Embora todas as legislações lhes garantam direitos – até especiais – sobre os brancos, eles nada mais são do que joguetes nas mãos de cristãos sem consciência. E por se tratar de homens que por natureza ou caráter, não reclamam, nem tem advogados que os defendam, nem se sabem defender, nem mesmo os bispos e vigários vêem o drama porque passam estes míseros seres humanos em suas próprias paróquias, a suas vistas. Ou quando o percebem, por não lhes conhecer o caráter nada fazem.
A maioria destes vigários e bispos são bem intencionados e alguns almejam a ajuda de pessoas que os circundam neste problema social de suas paróquias. Um bispo – auxiliar de Porto Alegre – nos pediu que fizéssemos um plano de atendimento a estes pobres índios que eles, os bispos, nos dariam cobertura total. Tal inclusive já foi posto em discussão numa reunião de bispos no Rio Grande do Sul.
Pediu-nos inclusive, o bispo, que nós permanecêssemos no Rio Grande do Sul para atender estes índios, ao que respondemos que já estávamos comprometidos com a Missão do Mato Grosso, que realmente estimamos com um amor inseparável. Aliás, a situação dos índios em outros estados do Brasil é a mesma que a do Rio Grande do Sul.
Diante desta situação que se estende a todos os 80.000 índios do Brasil, que ainda não foram destruídos pelo bárbaro processo de extermínio lento – mas sempre brutal – em marcha desde 1500, sempre com os mesmos processos, ficamos pensando numa solução para atingir não apenas os poucos índios da Missão Anchieta, mas também os índios sob a tutela do Serviço de Proteção ao Índio – órgão oficial do governo – e de outros ainda não pacificados, e hoje barbaramente trucidados.
E foi então que retomamos a solução proposta pelos colegas missionários dos índios na Missão do Mato Grosso, que propugnavam uma separação por não se virem suficientemente apoiados pela direção da Missão e da Província, ao qual parece interessar mais o trabalho no setor de garimpos onde rende mais.

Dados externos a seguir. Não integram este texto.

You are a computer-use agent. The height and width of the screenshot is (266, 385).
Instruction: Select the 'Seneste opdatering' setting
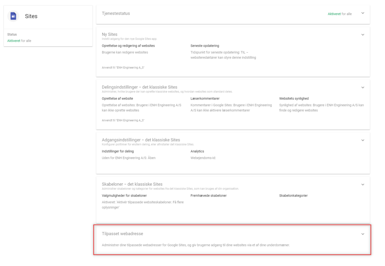click(x=205, y=45)
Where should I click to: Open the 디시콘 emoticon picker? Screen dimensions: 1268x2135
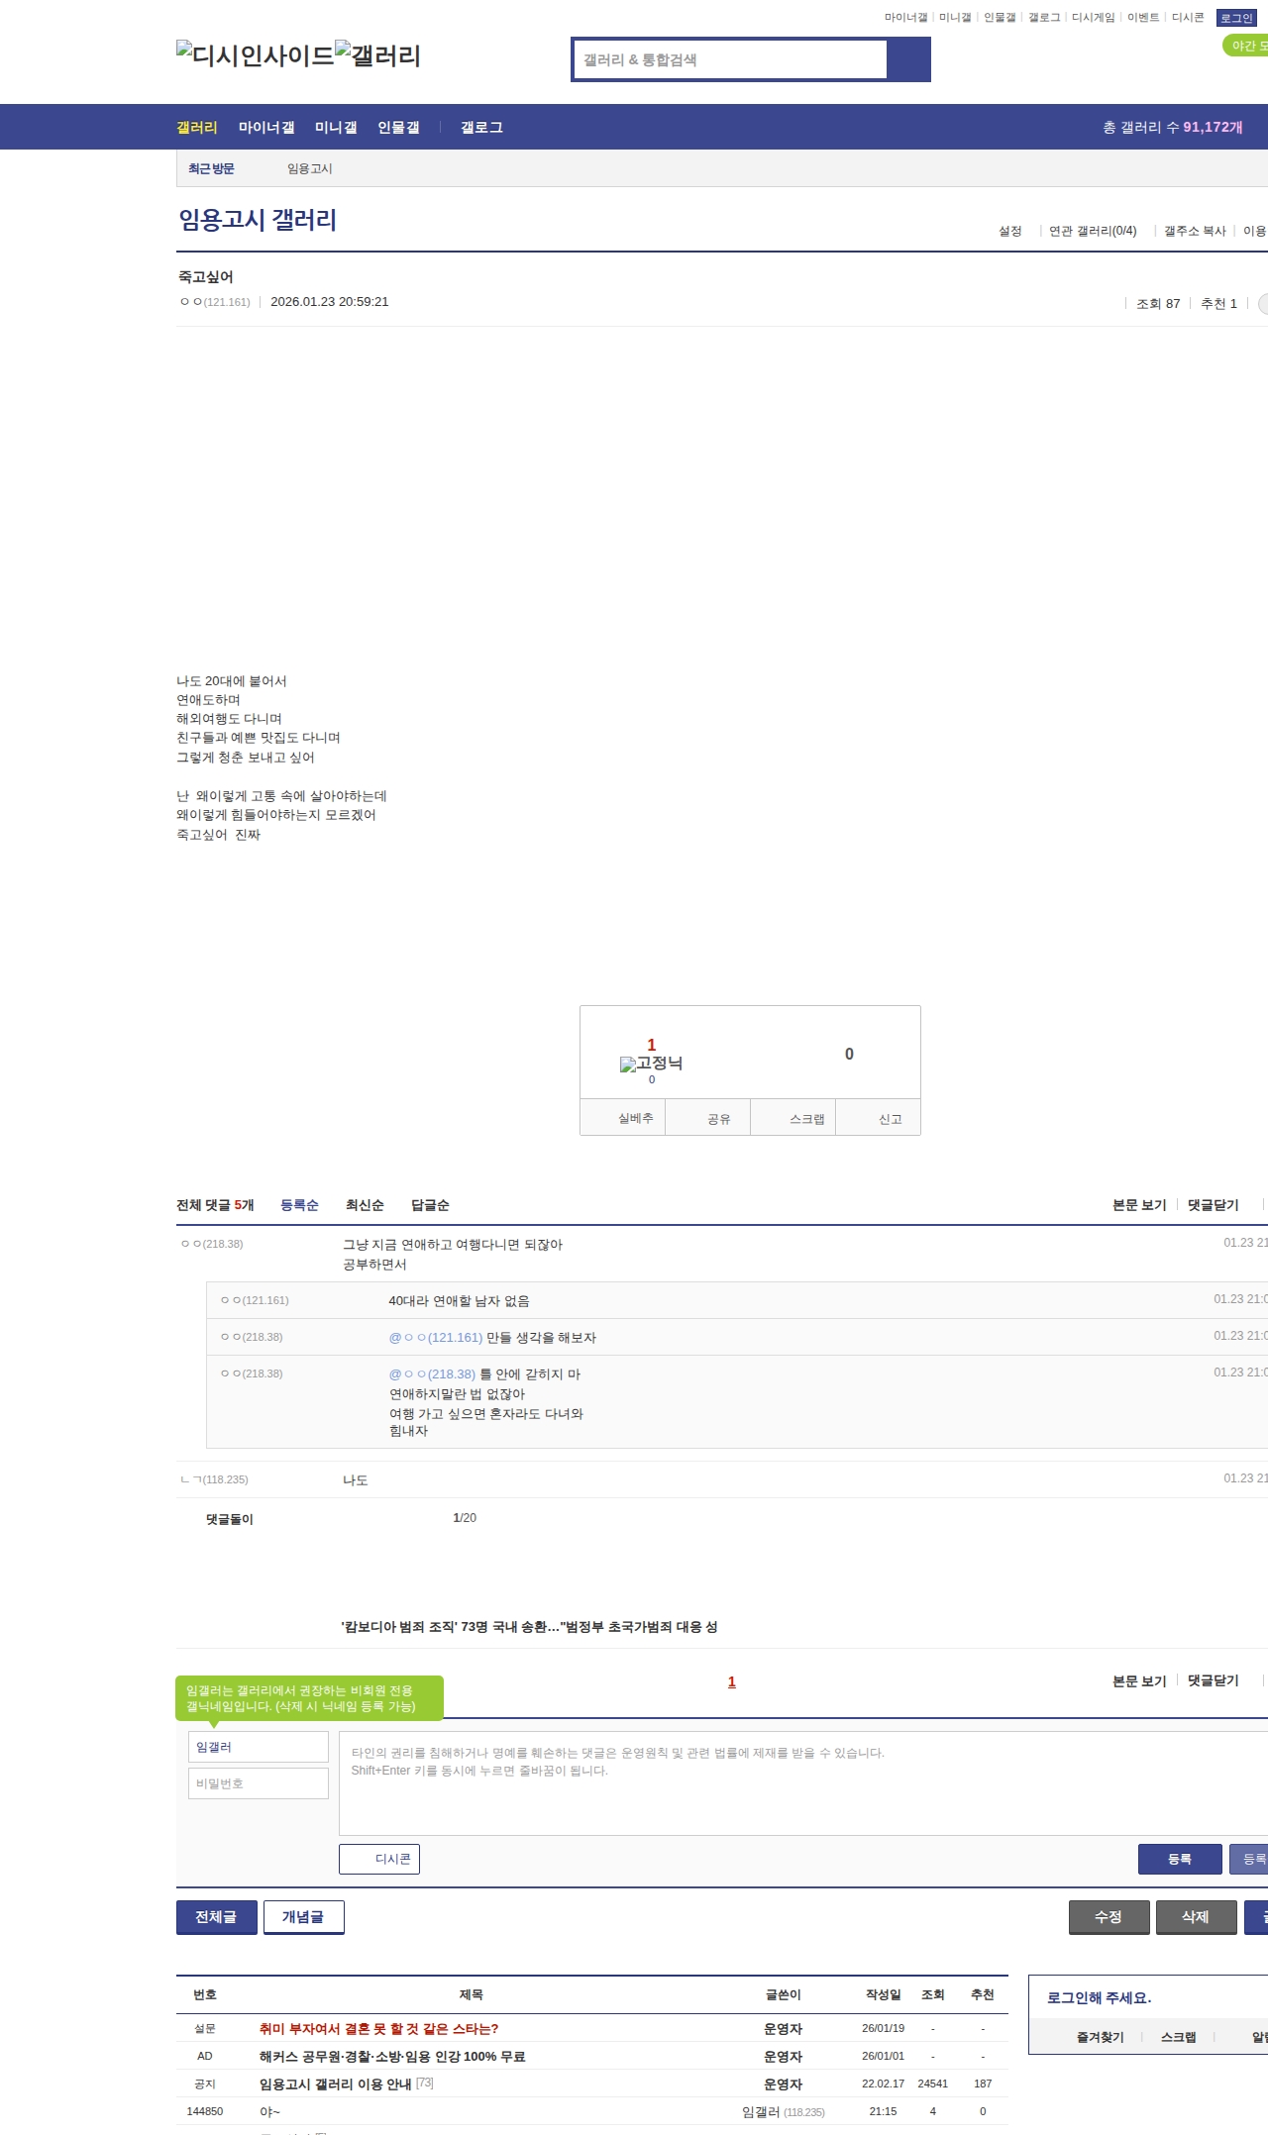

Realmente, Pe. Geral, temos pena da situação dos missionários pacificadores de índios ainda bravios, após um fracasso, como o foi da última penetração pacificadora aos índios Beiços de Pau em maio próximo passado! Um deles, ferido por uma flecha, acabrunhado pelo insucesso – e contudo convencido de que é o trabalho número um a ser realizado no mundo – o missionário tem de ouvir ainda a incompreensão de muitos de seus próprios colegas. E em verdade quem possui uma visão clara da situação dos índios no Brasil, não pode deixar, como cristão, de expor a sua vida para salvar da destruição certa a estes índios.
Pensamos que seria uma boa contribuição para o ano da fé, para a Companhia, rever o trabalho dos índios e a sua Missão Anchieta.
Outro motivo que nos leva a proposta que a seguir hemos de expor é a seguinte: Muitas vezes a nossa Província Sul-brasileira já não se sente inteiramente responsabilizada por aquela Missão, como Missão, aludindo que já não possui mais feições de Missão. A opinião nasce daí que realmente os trabalhos nos garimpos e sítios absorvem hoje mais missionários, que a Missão Anchieta entre os índios, para a qual se abriu esta frente de trabalho. E os trabalhos apostólicos nos garimpos, não divergem dos de outras regiões do Centro-oeste-brasileiro, de maneira alguma considerados Missão. E procuram encobrir a Missão entre os índios por ser pouco representativa em números de pessoas atingidas.
Esta opinião está-se transformando em mentalidade que vem prejudicando muito toda a Missão Anchieta. Dentro da própria Missão a questão tem mais  ou menos as seguintes consequências prejudiciais. Não há possibilidade de uma especialização séria. Cada ano é quase destinado um padre que se preparou para trabalhar entre os índios, para ocupar uma paróquia nalgum garimpo. Isto ocasiona no nosso entender um desperdício de forças muito grande e pode dar inclusive, a longo prazo, a impressão de que não se esteja levando nenhum setor da Missão, com real seriedade para a frente.
Pensamos que se Nosso Senhor chama hoje tantos jesuítas para trabalharem no apagado trabalho dos índios, é para se dar real ocasião de proporcionar uma mais plena realização dos mesmos neste setor específico. E se faz tal, não terá suas intenções, o seu fim? E daqui surge a nossa proposta.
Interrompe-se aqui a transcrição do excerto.